通し稽古

今日は、22日(日)にいよいよ東京公演を迎える、池辺晋一郎作曲のオペラ「高野聖」の通し稽古をしてきました。

「通し稽古」は、劇場に入る前、稽古場での最後の仕上げに、初めから終わりまで止めずに稽古するもの。

聞くところによると、お芝居の世界ではもっと早い段階から何度も何度も通し稽古を繰り返すんだそうですが、オペラではたいてい最後に一度しかやりません。

初めて通し稽古をすると、場面転換の段取りや体力的なペース配分などで必ず新しい発見(というかむしろ意外な落とし穴…)があるものです。

が、今回の「高野聖」は金沢と高岡ですでに二度本番を踏んでいるので、そういった意味の発見ではなく、音楽的な理解がさらに深まる「発見」がいくつもありました。
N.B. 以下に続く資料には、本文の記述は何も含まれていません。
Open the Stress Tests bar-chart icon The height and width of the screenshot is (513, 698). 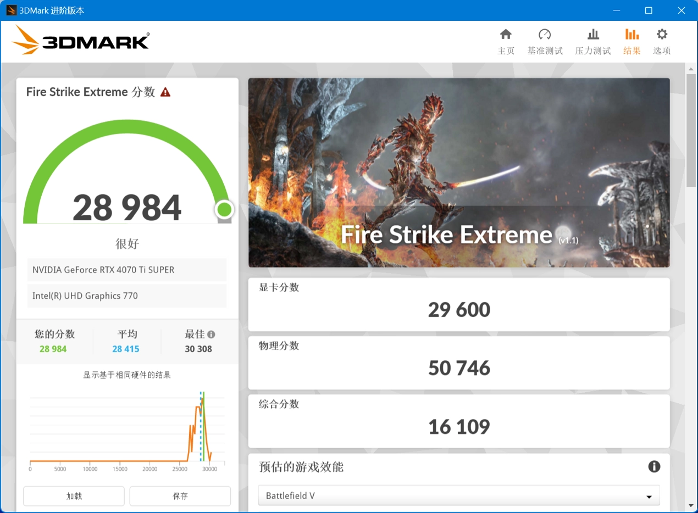[x=593, y=35]
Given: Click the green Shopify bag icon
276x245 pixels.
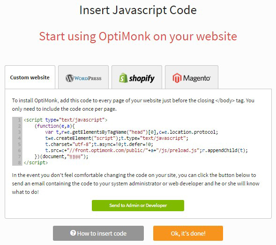Looking at the screenshot, I should (123, 78).
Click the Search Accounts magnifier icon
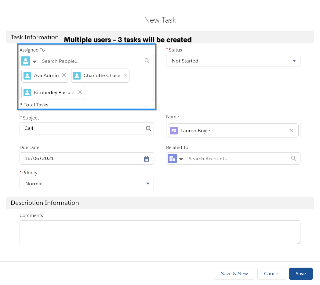Screen dimensions: 320x285 pos(293,159)
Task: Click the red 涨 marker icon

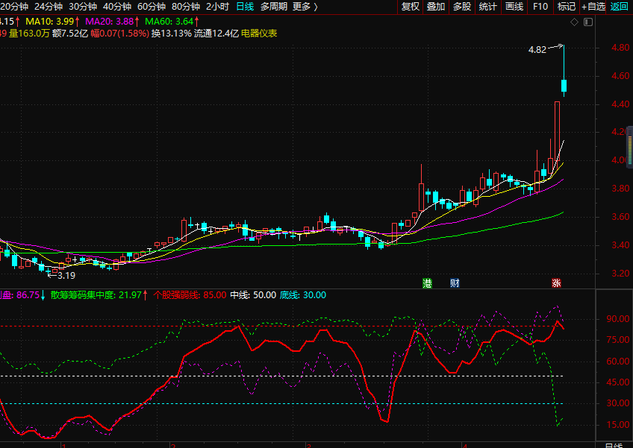Action: click(555, 283)
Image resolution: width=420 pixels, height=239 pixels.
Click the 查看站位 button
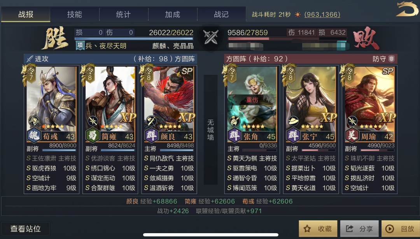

オペラ歌手にとって(誰にとっても?)本番の経験は本当に宝物ですね。

しかし喜んでばかりもいられません。役が体に入り過ぎたための間違い(心情が先走ってリズムや音程が乱れる)や、明らかに油断と思われるミスも多発しました。トホホ。

私の体に根付いた「女」のキャラクターは大切に育てつつ、もう一度楽譜に立ち返って丁寧に歌いたいです。